Exercise brief =
Could you return the lines below exactly, from the first line up to and including the line that holds "You are a computer-use agent. Screen"?

[Stored items]
════

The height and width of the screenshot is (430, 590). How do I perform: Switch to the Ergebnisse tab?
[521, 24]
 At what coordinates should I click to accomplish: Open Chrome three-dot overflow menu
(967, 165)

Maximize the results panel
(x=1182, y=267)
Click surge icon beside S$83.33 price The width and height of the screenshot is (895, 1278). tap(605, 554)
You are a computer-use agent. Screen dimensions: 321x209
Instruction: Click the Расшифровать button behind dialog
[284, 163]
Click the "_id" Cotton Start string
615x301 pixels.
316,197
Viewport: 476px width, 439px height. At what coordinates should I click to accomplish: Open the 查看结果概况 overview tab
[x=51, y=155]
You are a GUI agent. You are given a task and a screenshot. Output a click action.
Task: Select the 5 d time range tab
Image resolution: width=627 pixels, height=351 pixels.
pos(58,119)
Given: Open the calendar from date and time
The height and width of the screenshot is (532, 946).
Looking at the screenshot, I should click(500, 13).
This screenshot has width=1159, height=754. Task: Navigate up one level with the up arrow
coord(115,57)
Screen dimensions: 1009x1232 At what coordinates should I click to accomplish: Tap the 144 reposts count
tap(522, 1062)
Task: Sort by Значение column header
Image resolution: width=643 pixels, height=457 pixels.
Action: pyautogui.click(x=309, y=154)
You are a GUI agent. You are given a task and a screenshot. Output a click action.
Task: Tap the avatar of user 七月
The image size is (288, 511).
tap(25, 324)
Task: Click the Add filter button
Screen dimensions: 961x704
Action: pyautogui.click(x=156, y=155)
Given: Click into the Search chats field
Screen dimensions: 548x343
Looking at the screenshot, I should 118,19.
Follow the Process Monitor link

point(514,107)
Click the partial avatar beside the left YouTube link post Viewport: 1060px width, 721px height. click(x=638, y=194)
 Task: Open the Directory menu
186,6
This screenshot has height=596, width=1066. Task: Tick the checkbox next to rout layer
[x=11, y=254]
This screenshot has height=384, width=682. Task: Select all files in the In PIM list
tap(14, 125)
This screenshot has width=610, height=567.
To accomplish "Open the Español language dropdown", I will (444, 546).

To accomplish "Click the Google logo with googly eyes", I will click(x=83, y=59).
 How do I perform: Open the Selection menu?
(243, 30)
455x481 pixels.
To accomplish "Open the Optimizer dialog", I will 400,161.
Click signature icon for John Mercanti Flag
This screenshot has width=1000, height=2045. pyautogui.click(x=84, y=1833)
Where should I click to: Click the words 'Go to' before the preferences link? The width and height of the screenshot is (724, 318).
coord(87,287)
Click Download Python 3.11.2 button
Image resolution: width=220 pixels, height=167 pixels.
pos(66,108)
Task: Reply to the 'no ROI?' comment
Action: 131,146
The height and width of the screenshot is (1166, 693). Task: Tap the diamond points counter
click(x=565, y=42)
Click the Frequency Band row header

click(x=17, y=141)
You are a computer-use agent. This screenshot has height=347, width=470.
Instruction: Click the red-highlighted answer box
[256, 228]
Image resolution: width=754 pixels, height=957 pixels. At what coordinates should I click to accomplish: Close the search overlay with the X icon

════

Solution =
The height and width of the screenshot is (430, 590). How do I perform: Switch to the Ergebnisse tab?
[521, 24]
 At what coordinates should I click to accomplish: Open Chrome three-dot overflow menu
(967, 165)

Maximize the results panel
(x=1182, y=267)
Click surge icon beside S$83.33 price The width and height of the screenshot is (895, 1278). tap(605, 554)
You are a computer-use agent. Screen dimensions: 321x209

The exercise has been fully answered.